(Beginning of DATA SHOWN)

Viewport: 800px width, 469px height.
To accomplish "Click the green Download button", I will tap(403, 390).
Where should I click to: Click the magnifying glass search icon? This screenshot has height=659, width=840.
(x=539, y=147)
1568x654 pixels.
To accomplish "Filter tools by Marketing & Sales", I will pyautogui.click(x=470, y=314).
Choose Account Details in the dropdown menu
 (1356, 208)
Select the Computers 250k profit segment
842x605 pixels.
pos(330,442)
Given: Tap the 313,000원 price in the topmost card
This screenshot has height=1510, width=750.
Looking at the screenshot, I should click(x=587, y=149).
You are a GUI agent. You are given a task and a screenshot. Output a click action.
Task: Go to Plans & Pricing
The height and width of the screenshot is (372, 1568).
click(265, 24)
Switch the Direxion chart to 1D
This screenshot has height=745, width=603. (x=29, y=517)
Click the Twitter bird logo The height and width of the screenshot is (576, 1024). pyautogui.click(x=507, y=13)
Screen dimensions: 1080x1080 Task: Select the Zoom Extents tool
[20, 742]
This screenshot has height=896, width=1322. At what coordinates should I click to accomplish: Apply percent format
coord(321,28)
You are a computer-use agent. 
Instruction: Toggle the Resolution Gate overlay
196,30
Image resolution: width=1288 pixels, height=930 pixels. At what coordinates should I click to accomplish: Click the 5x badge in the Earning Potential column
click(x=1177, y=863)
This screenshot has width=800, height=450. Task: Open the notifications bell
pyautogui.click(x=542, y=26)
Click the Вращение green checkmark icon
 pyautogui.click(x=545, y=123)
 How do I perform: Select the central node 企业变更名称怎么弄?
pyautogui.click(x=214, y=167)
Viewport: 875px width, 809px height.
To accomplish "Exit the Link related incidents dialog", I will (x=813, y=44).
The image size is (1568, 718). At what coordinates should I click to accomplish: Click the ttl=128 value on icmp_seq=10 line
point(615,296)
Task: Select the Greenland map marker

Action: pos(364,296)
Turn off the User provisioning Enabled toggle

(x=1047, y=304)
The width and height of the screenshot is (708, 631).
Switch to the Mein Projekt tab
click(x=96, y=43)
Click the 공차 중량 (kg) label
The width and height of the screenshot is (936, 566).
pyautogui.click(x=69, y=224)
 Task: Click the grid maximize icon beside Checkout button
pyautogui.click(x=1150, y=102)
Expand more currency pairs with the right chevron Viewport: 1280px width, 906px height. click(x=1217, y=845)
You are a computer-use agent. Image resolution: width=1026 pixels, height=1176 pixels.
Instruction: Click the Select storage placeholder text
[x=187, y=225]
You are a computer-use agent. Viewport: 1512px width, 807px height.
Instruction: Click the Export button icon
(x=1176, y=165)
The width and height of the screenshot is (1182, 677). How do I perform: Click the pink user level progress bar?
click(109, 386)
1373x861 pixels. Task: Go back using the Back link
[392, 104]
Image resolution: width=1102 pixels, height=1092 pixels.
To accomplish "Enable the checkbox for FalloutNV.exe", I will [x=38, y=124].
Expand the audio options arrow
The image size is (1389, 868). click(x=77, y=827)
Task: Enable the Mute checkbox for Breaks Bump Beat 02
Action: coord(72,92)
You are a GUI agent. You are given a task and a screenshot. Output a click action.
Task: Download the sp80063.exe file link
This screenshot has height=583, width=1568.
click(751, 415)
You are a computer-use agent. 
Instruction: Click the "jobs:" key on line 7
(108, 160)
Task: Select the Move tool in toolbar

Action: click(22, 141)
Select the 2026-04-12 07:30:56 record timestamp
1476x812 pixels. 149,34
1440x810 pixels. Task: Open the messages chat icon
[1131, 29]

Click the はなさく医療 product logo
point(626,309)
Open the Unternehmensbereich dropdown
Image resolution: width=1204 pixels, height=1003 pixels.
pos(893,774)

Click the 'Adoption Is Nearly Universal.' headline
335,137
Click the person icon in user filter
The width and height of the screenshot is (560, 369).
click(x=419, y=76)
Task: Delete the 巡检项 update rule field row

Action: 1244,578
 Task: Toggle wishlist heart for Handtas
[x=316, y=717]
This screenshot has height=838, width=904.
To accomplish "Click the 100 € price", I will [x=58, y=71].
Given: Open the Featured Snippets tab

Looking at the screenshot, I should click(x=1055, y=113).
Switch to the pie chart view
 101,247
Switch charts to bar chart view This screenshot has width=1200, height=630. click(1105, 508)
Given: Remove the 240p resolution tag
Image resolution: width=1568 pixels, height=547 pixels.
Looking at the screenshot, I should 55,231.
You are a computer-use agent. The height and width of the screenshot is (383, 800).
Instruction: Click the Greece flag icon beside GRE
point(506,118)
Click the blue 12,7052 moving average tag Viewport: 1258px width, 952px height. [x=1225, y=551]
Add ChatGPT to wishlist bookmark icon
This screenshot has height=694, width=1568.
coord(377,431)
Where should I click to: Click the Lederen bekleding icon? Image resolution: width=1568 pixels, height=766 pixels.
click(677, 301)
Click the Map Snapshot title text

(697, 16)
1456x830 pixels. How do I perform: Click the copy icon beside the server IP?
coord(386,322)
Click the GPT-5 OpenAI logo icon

(End of DATA SHOWN)

INSTRUCTIONS TO FOLLOW
Print the lines above from the one with "1440x810 pixels. Task: Open" through the one with "Add ChatGPT to wishlist bookmark icon", both included, exactly as written and nothing more.

OUTPUT BELOW
1440x810 pixels. Task: Open the messages chat icon
[1131, 29]

Click the はなさく医療 product logo
point(626,309)
Open the Unternehmensbereich dropdown
Image resolution: width=1204 pixels, height=1003 pixels.
pos(893,774)

Click the 'Adoption Is Nearly Universal.' headline
335,137
Click the person icon in user filter
The width and height of the screenshot is (560, 369).
click(x=419, y=76)
Task: Delete the 巡检项 update rule field row

Action: 1244,578
 Task: Toggle wishlist heart for Handtas
[x=316, y=717]
This screenshot has height=838, width=904.
To accomplish "Click the 100 € price", I will [x=58, y=71].
Given: Open the Featured Snippets tab

Looking at the screenshot, I should click(x=1055, y=113).
Switch to the pie chart view
 101,247
Switch charts to bar chart view This screenshot has width=1200, height=630. click(1105, 508)
Given: Remove the 240p resolution tag
Image resolution: width=1568 pixels, height=547 pixels.
Looking at the screenshot, I should 55,231.
You are a computer-use agent. The height and width of the screenshot is (383, 800).
Instruction: Click the Greece flag icon beside GRE
point(506,118)
Click the blue 12,7052 moving average tag Viewport: 1258px width, 952px height. [x=1225, y=551]
Add ChatGPT to wishlist bookmark icon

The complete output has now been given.